> [YOUR INSTRUCTIONS]: Repeat the rows from the one containing "Femeile sperantei – Puterea rugaciunii Mihaela Coltan 2" through the one containing "Itinerar biblic – episodul 1437 (172, 1986)", both included, and nothing else.

Records of locating words and elements:

********

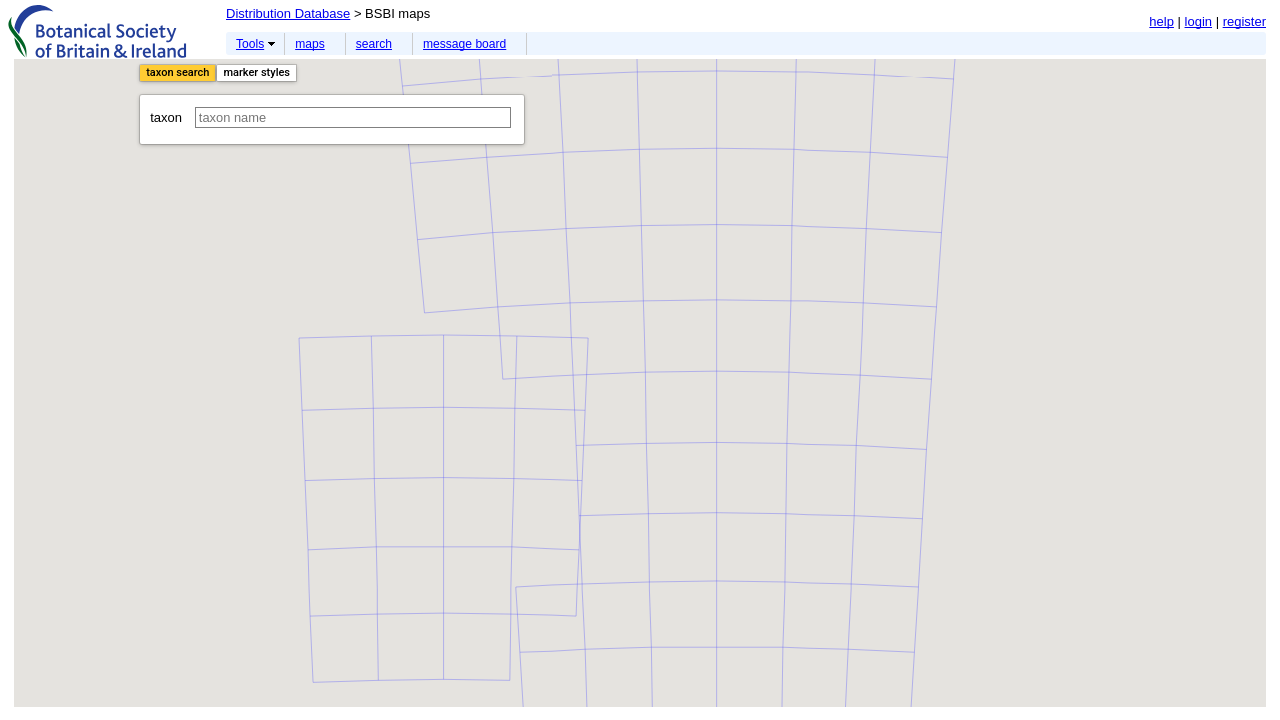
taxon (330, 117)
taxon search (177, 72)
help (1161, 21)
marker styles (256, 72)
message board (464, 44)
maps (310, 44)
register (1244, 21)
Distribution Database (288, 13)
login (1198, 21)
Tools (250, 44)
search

********

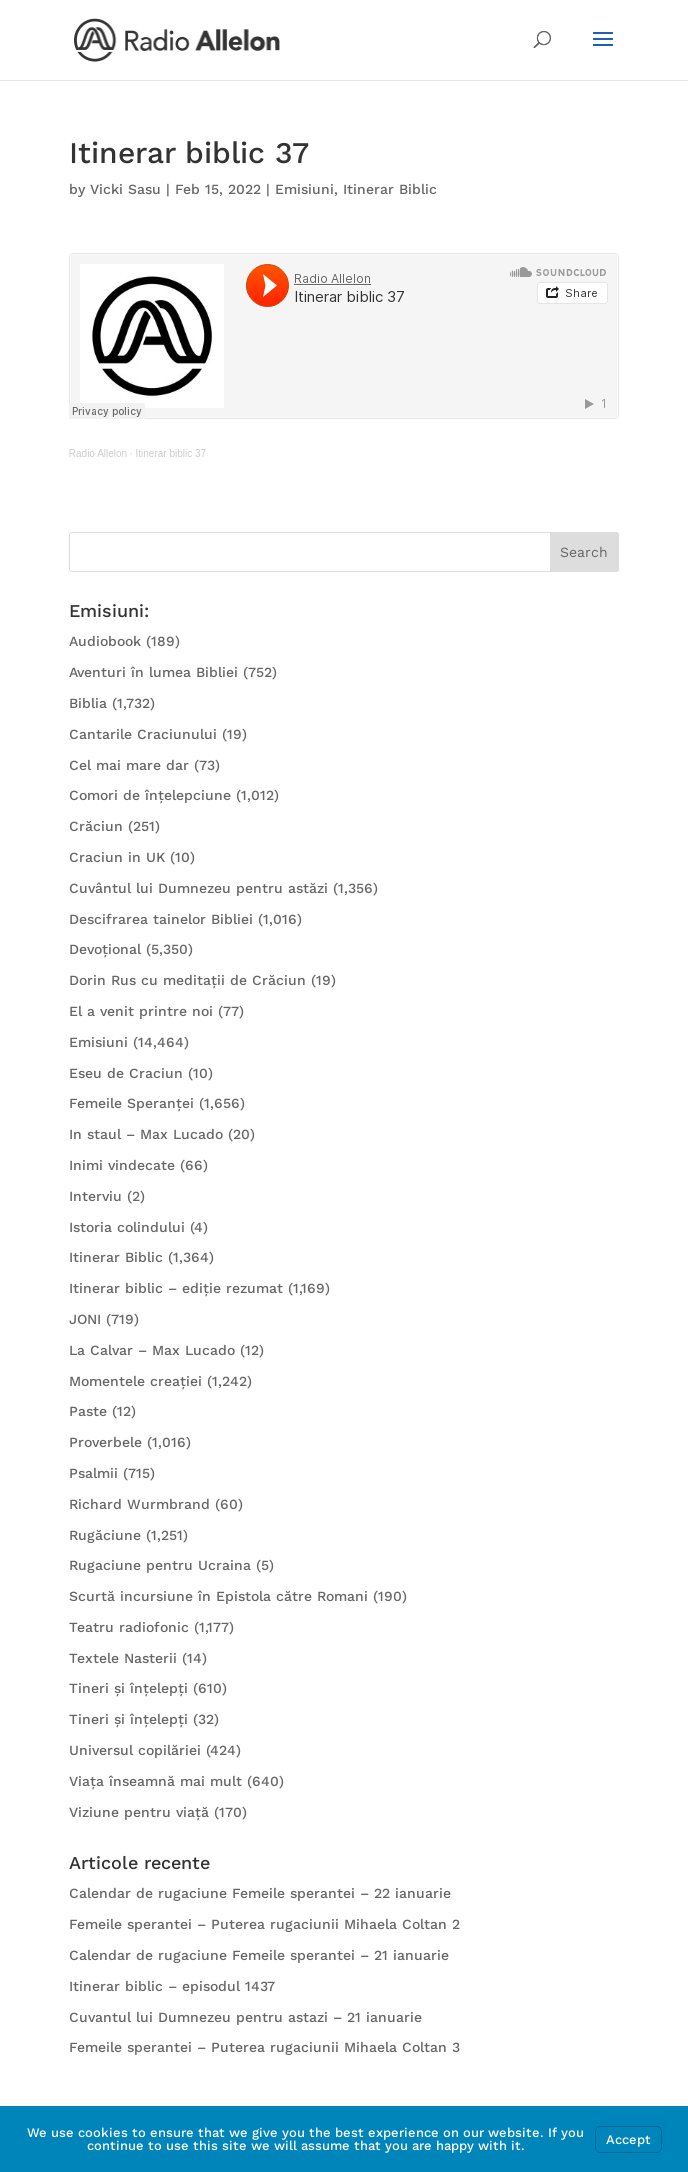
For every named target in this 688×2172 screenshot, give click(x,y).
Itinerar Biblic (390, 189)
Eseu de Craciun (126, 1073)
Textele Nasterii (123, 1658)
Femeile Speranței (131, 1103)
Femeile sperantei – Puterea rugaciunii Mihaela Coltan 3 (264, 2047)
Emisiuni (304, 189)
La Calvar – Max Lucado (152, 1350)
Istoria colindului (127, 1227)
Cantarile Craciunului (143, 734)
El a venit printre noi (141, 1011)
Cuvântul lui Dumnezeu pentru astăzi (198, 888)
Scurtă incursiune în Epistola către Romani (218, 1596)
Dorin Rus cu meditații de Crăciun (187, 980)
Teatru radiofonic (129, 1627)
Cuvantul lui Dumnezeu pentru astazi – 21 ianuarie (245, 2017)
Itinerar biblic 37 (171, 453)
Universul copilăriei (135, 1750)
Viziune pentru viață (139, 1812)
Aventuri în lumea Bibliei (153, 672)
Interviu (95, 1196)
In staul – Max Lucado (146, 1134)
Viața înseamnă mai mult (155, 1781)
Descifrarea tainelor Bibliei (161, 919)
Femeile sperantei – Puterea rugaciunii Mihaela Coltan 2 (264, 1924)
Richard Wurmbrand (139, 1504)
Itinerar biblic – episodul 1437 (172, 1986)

********

> [WRITTEN RESPONSE]:
Femeile sperantei – Puterea rugaciunii Mihaela Coltan 2 (264, 1924)
Richard Wurmbrand (139, 1504)
Itinerar biblic – episodul 1437 (172, 1986)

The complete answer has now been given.